W zupełnie innym celu na Tinderze zalogowała się Zuza, 22-letnia fizjoterapeutka. – Czy czegoś mi brakuje? Jak cholera, ale oficjalna odpowiedź brzmi inaczej: nie. Jest mi dobrze być singielką, nie muszę przecież się ograniczać – tłumaczy. Dzięki aplikacji poznała mężczyznę, z którym chciała wejść w związek. – Traktował mnie jak księżniczkę i przyzwyczaił do tego, że po prostu był. Ale pewnego dnia kontakt się urwał, bez jakiegokolwiek wyjaśnienia. Wtedy obiecałam sobie, że będę sceptyczna w stosunku do tych, którzy będą chcieli mnie poznać.  
Mimo trudnej przeszłości z pomocą aplikacji szuka „księcia na białym koniu, który nie będzie chciał tylko wykorzystać”. Czy jej się udało? Póki co nie.
 
Ułatwienie
Częstym motywem dla założenia konta na Tinderze jest strach przed tworzeniem nowych relacji albo też przed ich całkowitym brakiem. Ania nie miała czasu na nowe znajomości. Spotykała się ciągle w tym samym towarzystwie, w pewnym momencie zaczęło jej to przeszkadzać. Postanowiła skorzystać z aplikacji, co ucieszyło jej znajomych, tych będących już w związkach. – Gdy pisze do ciebie tylu facetów i tak cię komplementują, czujesz, że to poprawia twoją samoocenę – podkreśla. Uważa, że za pośrednictwem aplikacji można jednak poznać zwyczajnych ludzi. – Spotykałam się z dwoma osobami poznanymi na Tinderze. Byli normalni, wszystko zależy od intencji, z którymi zakładasz konto. Jeśli nie szukasz przelotnych przygód, to po prostu pomijasz dziwne profile – tłumaczy.

* **Dostarczone dane**:
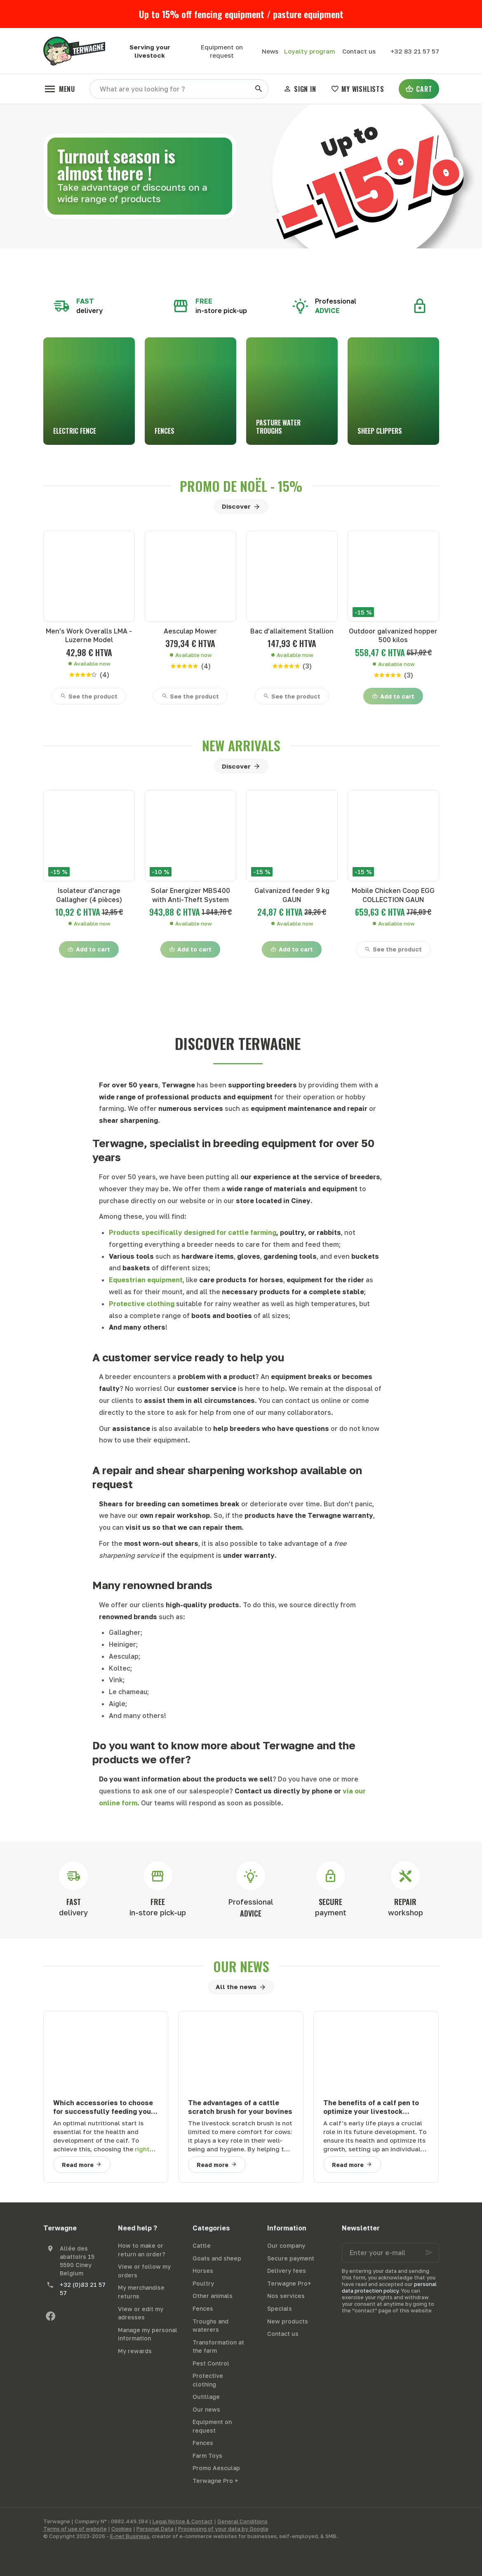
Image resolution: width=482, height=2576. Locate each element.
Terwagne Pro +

* **Zadania**:
1. Jaki zawód wykonuje Zuza według tekstu o Tinderze?
2. Przepisz fragment tekstu o Tinderze, który zaczyna się od „Mimo trudnej przeszłości” i kończy na „Póki co nie.”. Zamień w nim „księcia” na „rycerza”.
Dane pochodzą z innego źródła niż tekst o Tinderze.

* **Odpowiedzi do zadań**:
1. Jest fizjoterapeutką.

2.
Mimo trudnej przeszłości z pomocą aplikacji szuka „rycerza na białym koniu, który nie będzie chciał tylko wykorzystać”. Czy jej się udało? Póki co nie.